4 min read

Take your company on a retreat

It’s easy to get bogged down in regular routine. Your team wakes up and deals with the crises of the day.

  • Customer X experienced a bug and needs some help.
  • What’s the status on that feature that’s behind schedule.
  • You need to prep for that meeting in an hour.

On a regular day it’s hard to look more than 3 ft in front of your nose. You set the direction of the company on autopilot. Then everyone starts spinning their wheels in that general direction.

Every so often it’s helpful to take a step back, look at the big picture and get the whole team thinking about the next year, not just the next day.

Inspired by companies like Wildbit, we decided to take a retreat to spend a week and focus on the long term. Here’s the approach we took:

Change your scenery completely


We spend every day in the city. A cabin on a lake in the mountains was a perfect change of scenery for us. No sirens blaring. Lots of peace and quiet and nature.

We rented a house that was comfortably sized for all of us. 4 of us in a house that could hold 10 (with lots of shared rooms). We certainly weren’t crammed in there.

Some of the diversions the house had to keep us occupied:

  • A games room with Ping Pong and Air Hockey
  • A trampoline
  • Canoes and Kayaks on the lake

It was great. While this was meant to be relaxing, it’s not a team vacation exactly.

Set some goals before you go

We had two goals as a team for our trip.

  1. Talk through company strategy around things like hiring, fundraising, product scope, marketing strategy.
  2. Start working on the next release of the Customer.io interface.

And we wanted to make sure we did something outdoors each day and didn’t just spend the days working. My expectation was that we’d do 4 hours of “computer” work each day.

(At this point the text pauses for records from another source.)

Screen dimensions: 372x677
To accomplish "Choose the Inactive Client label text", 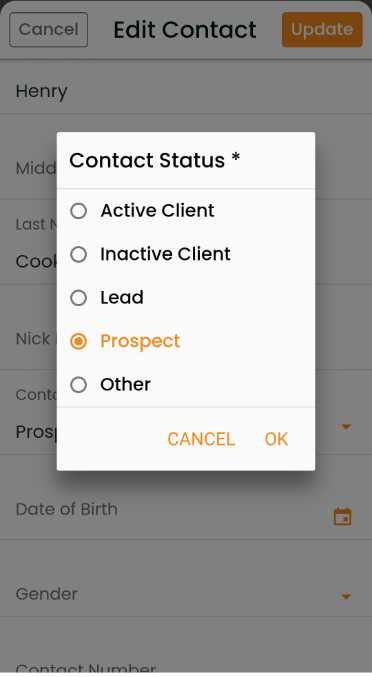I will 165,254.
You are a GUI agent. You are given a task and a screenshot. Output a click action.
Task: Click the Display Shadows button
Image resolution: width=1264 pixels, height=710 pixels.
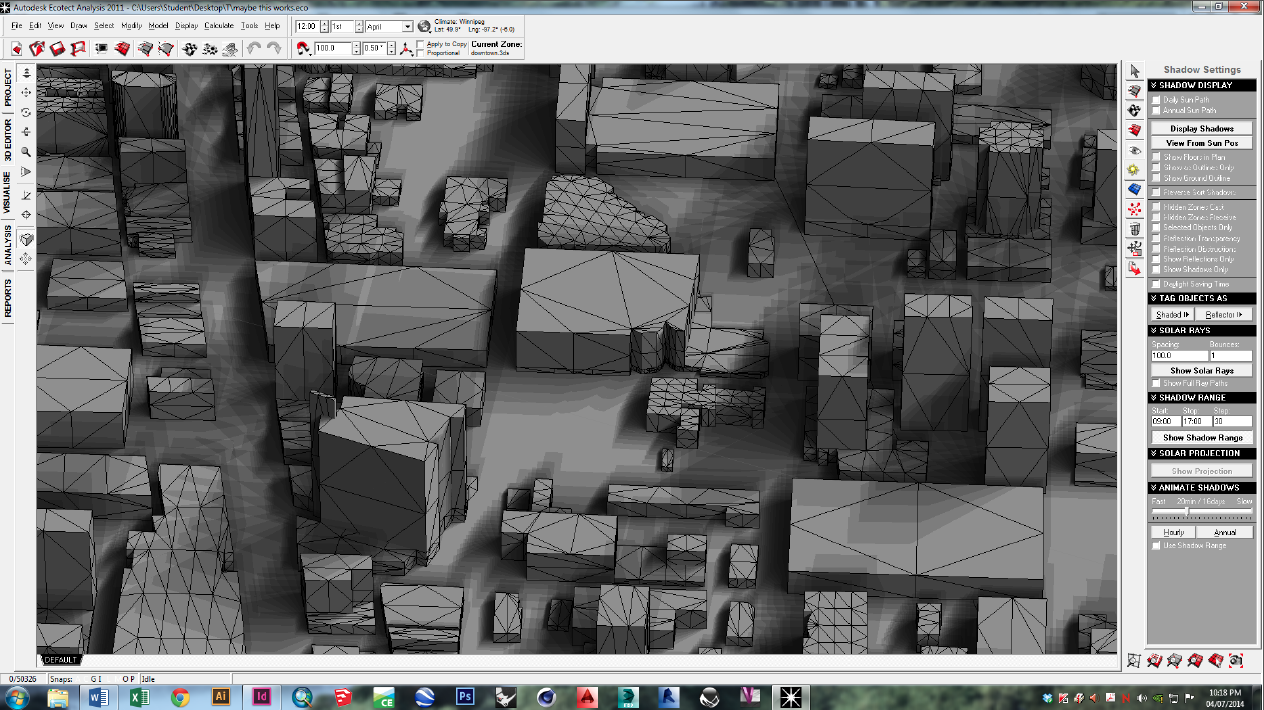[1201, 129]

Do lots of fun things as a team

Day trip to Hudson

Went to Hudson to pick Asha up at the train station and grab lunch. Side note: Hudson is a great place… and boy… for $100 more than our 4 desks @ $600 / desk Manhattan we could get a nice building for our office in Hudson.

Grilling outside

We barbecued every night except when we went out to dinner.

John tending the grill

Visiting beautiful places

We bouldered our way up to Kaaterskill Falls, a large 2-tiered waterfall.

Bouldering people

The falls were really impressive once we got there.

Kaaterskill falls

Doing strenuous exercise

We did a half day hike to the top of a small mountain.

Top of the mountain

Where Henry left our mark.

Our logo

(don’t worry it’ll wash off in the next rainfall)

Spend some time on work too

John and henry working

It was great to have the whole team for uninterrupted time. It meant that we could have conversations without someone getting pulled away to do something else. For the bigger questions, we went to the fire.

Discussion time around the fire

Two of the nights we built a fire and had open discussion time outside in the dark while we roasted marshmallows.

Henry (our summer intern) asked us lots of questions on how we started the company.

All the other questions around strategy and aspirations for the company were discussed too.

Were there any bad things with the retreat?

Sure! Some of our customers weren’t as happy as usual with our customer support.


We set up an auto-reply saying that if there was something urgent we’d deal with it. Otherwise we would answer over the weekend.

Overall, the damage was minimal and hopefully short lived for the benefit the retreat brought to the team. We still answered more requests than just the people who said their issue was urgent.

Overall it was a great success

The feedback from everyone was positive. Phrases like “Let’s do this twice a year” were thrown around in the post-retreat buzz. Coming out of the retreat we were more focused, had a clearer direction, and felt closer as a team.

In 5 years time, we’ll all probably look back on this retreat as a fond memory from the early days of the company. I’d encourage you to go make some fond memories of your own.